Exploring Temporal Dynamics in Event-based Eye Tracker

TL;DR

TDTracker addresses the challenge of high-speed eye tracking with event cameras by explicitly modeling long-term and short-term temporal dynamics. It combines ITD via 3D convolutions on a Binary Map representation with ETD that cascades FFT-based frequency processing, GRU, and Mamba to capture rich temporal dependencies, followed by heatmap-based coordinate regression trained with KL divergence. The method achieves state-of-the-art performance on SEET and places third in the CVPR 2025 Event-Based Eye Tracking Challenge, while maintaining favorable computational efficiency. The work highlights the importance of accurate temporal representation and heatmap regression for robust, low-latency gaze estimation in dynamic, low-power wearable scenarios.

Abstract

Eye-tracking is a vital technology for human-computer interaction, especially in wearable devices such as AR, VR, and XR. The realization of high-speed and high-precision eye-tracking using frame-based image sensors is constrained by their limited temporal resolution, which impairs the accurate capture of rapid ocular dynamics, such as saccades and blinks.

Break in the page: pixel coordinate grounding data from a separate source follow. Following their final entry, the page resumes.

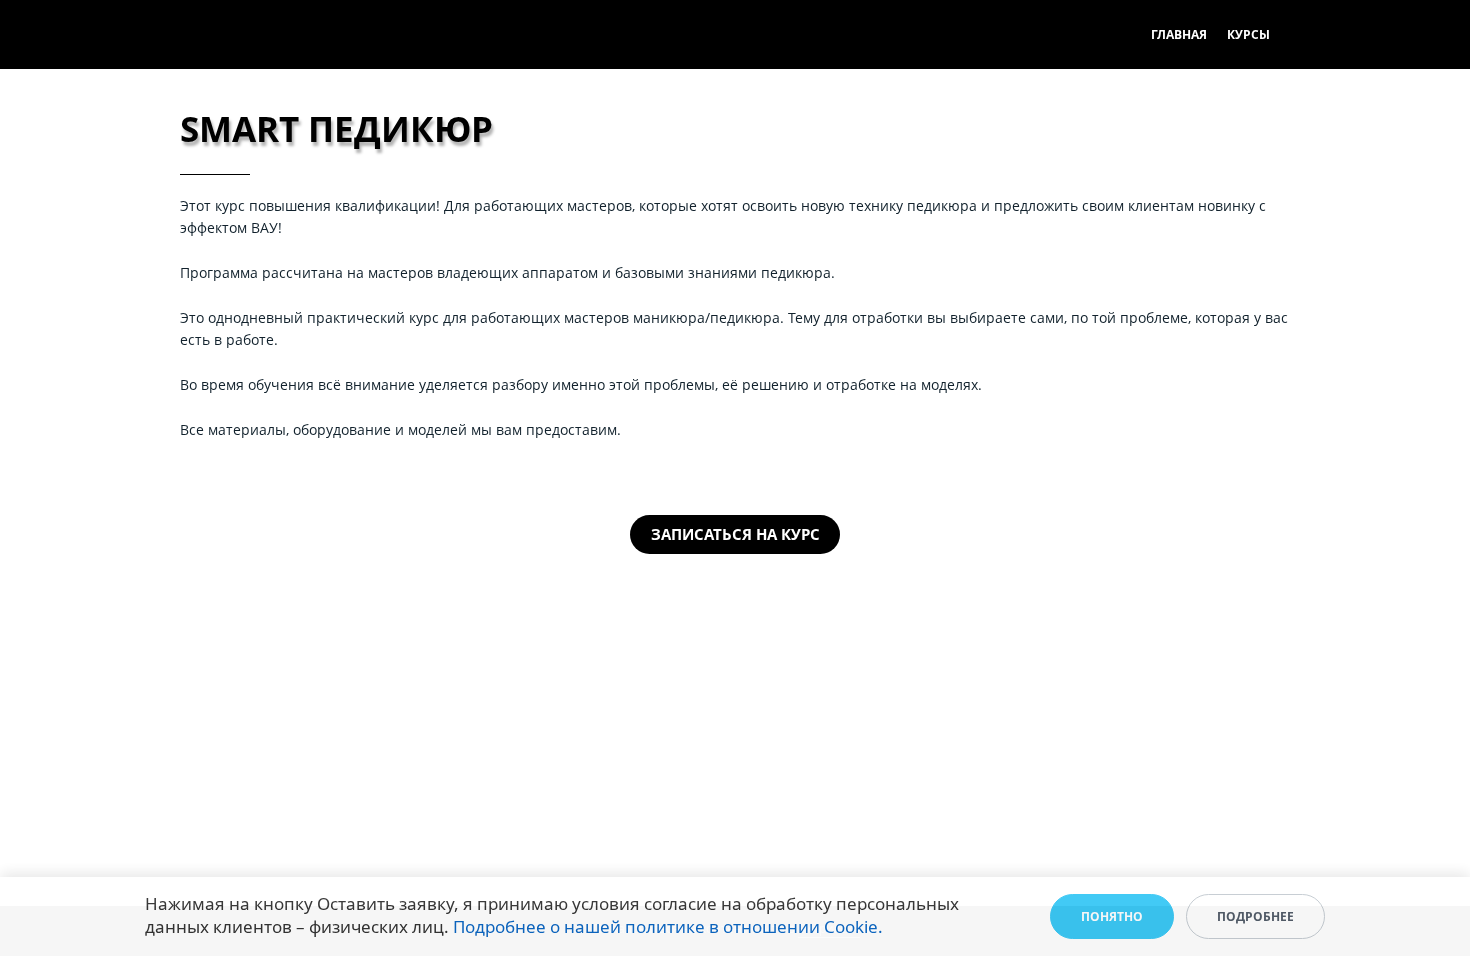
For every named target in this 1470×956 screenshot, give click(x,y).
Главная (1179, 34)
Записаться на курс (735, 534)
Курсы (1248, 34)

Event cameras, inspired by biological vision systems, are capable of perceiving eye movements with extremely low power consumption and ultra-high temporal resolution. This makes them a promising solution for achieving high-speed, high-precision tracking with rich temporal dynamics. In this paper, we propose TDTracker, an effective eye-tracking framework that captures rapid eye movements by thoroughly modeling temporal dynamics from both implicit and explicit perspectives. TDTracker utilizes 3D convolutional neural networks to capture implicit short-term temporal dynamics and employs a cascaded structure consisting of a Frequency-aware Module, GRU, and Mamba to extract explicit long-term temporal dynamics. Ultimately, a prediction heatmap is used for eye coordinate regression. Experimental results demonstrate that TDTracker achieves state-of-the-art (SOTA) performance on the synthetic SEET dataset and secured Third place in the CVPR event-based eye-tracking challenge 2025. Our code is available at https://github.com/rhwxmx/TDTracker.

Paper Structure

This paper contains 22 sections, 16 equations, 4 figures, 4 tables.

Figures (4)

  • Figure 1: The architecture of TDTracker. TDTracker primarily comprises two components, Implicit Temporal Dynamic (ITD) and Explicit Temporal Dynamic (ETD), with a structure featuring three ITD components to ensure effective feature abstraction. It employs a cascaded architecture of three distinct time series models to comprehensively capture temporal information.
  • Figure 2: The visualization heatmap generated by the TDTracker.
  • Figure 3: The visualization results of the TDTracker. The green dot in the figure stands for the Ground Truth label and the yellow dot is the prediction results genetated by TDTracker.
  • Figure 4: The visualization trajectory comparison between the Ground Truth label and the prediction results gererated by the TDTracker.